Cholera in Walsall in 1832. From the Narrative of the Eventful Life of Thomas Jackson (1847)

I pass over a gloomy lapse into the year 1832. That memorable year. It is well remembered by me, for the sufferings I had to endure in the very heart of it. It will be remembered, too, by all, as a matter of history. I allude to the period when this country, and especially this district, was afflicted with that awful visitation the Asiatic or spasmodic cholera. The town and neighbourhood of Bilston were first attacked by the epidemic, in all its virulence, carrying off, at one deadly sweep, more than six hundred of the inhabitants, in less than three weeks; meanwhile it was also finding its way to Walsall; and, as was thought by the medical gentlemen, by way of the canal, direct from Bilston.

Their opinion seemed to be borne out by the facts that followed, leaving no doubt that the dire disease had been attracted by the water. The first victim that perished by it, in Walsall, was a man who lodged in a house on the bank of the canal terminus; he was well and dead in twenty four hours. Another man working in a boat shared the same fate. The whole neighbourhood, that stood within the breeze of wind from this part of the canal, became immediately infected with the disease.

My dwelling stood in the midst; and not more than forty yards from the water. I saw a young man at work on the canal side, who was there taken ill; he went home sick - took the disease with him, gave it his wife, and in two days they died. The whole neighbourhood had it in their houses. From the sickening and agonising pains in the stomach and bowels, with the torturing cramp in the limbs, life, in the strongest men, seldom held out more than thirty hours. So terrifying was the number of deaths, daily, that no one cared to put them into their coffins; neither could bearers be obtained, to carry the dead to be buried; so that a man was employed by the authorities, with an old hearse and one horse, to go round the neighbourhood, from house to house, twice a day, to carry off each corpse as soon as possible.
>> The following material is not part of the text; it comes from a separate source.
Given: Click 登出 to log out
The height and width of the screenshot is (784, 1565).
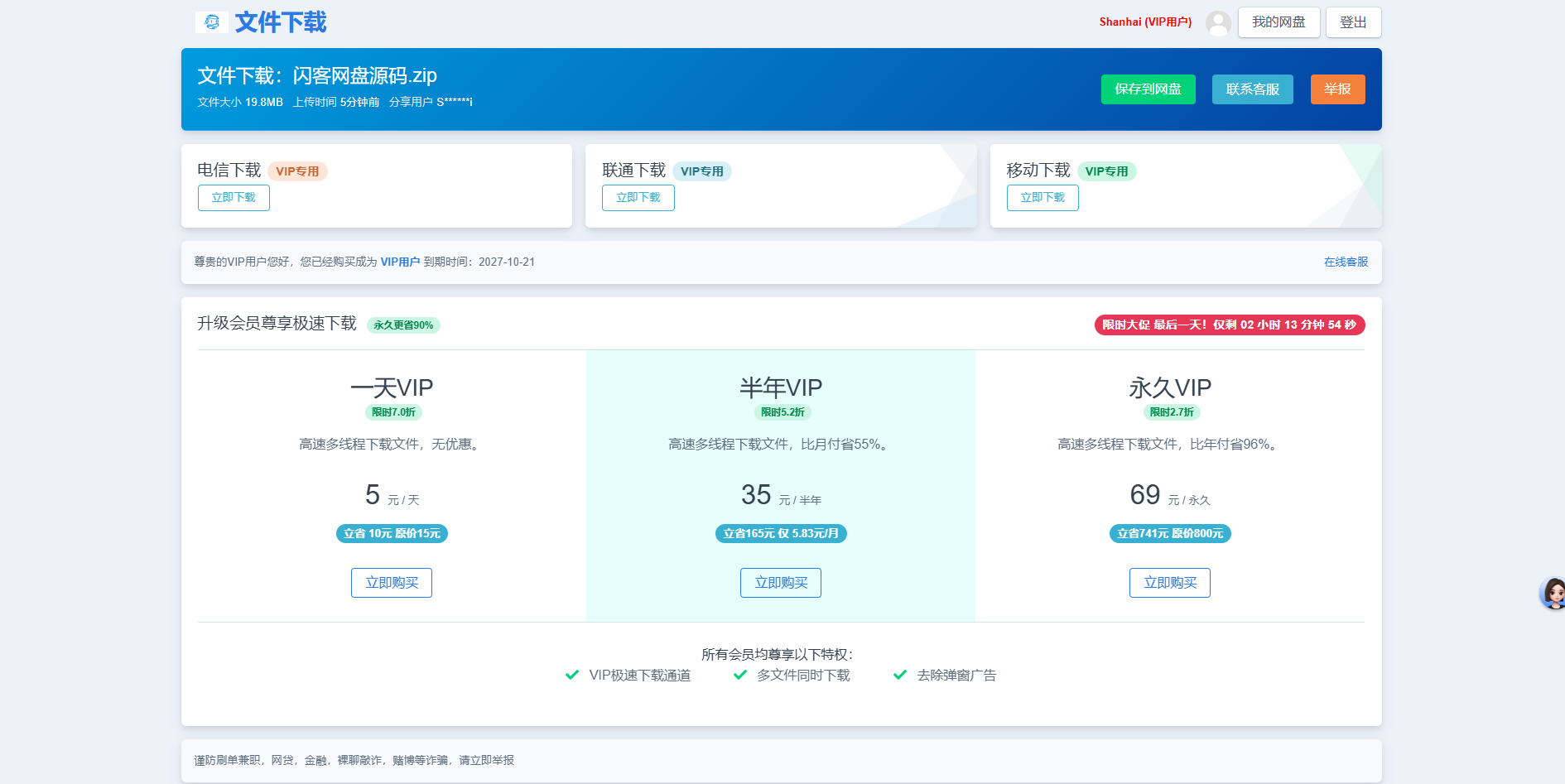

The disease had been making havoc three or four days before it seized upon me. I was in hopes we should have escaped; but, no, it was written in the lot. My wife and I were sitting at breakfast with open doors, it being very hot, in the month (about the 4th) of August. I was suddenly seized with dimness of sight and giddiness in the head. It was the epidemic. I got up and staggered to the door for air, but was forced to hold myself by the wall. My wife, alarmed, advised me to try to go to the doctor who lived just below. With much difficulty I did stagger there. I found his surgery crammed full of applicants, craving help for their dying friends at home. He looked me in the face and saw what I wanted. He then made me drink a draught of about two ounces of something, bidding me go to bed immediately. I staggered home again; my wife got me to bed. On telling her of the draught, she became more alarmed, knowing that many around us who had had these draughts went to sleep under its potency, but never awoke again. I had to take my chance of that.

The power of the medicine soon threw me into a lethargy or stupor; yet I had about me some sense of understanding. As I lay upon my back, my stomach and breast seemed ready to burst with fullness; heaving and falling at long intervals, similar to the stroke of immense bellows. In this state I lay in agonizing pain till afternoon. My finger and toe nails turned black as ink. The doctor had just got time to run up to see me. He had a peculiar method of treating his cholera patients, by which he saved many. It was by stripping the body, laying it naked on the floor, and dashing two or three buckets of cold water over it; then put them to bed in the blankets, with medicine and so forth.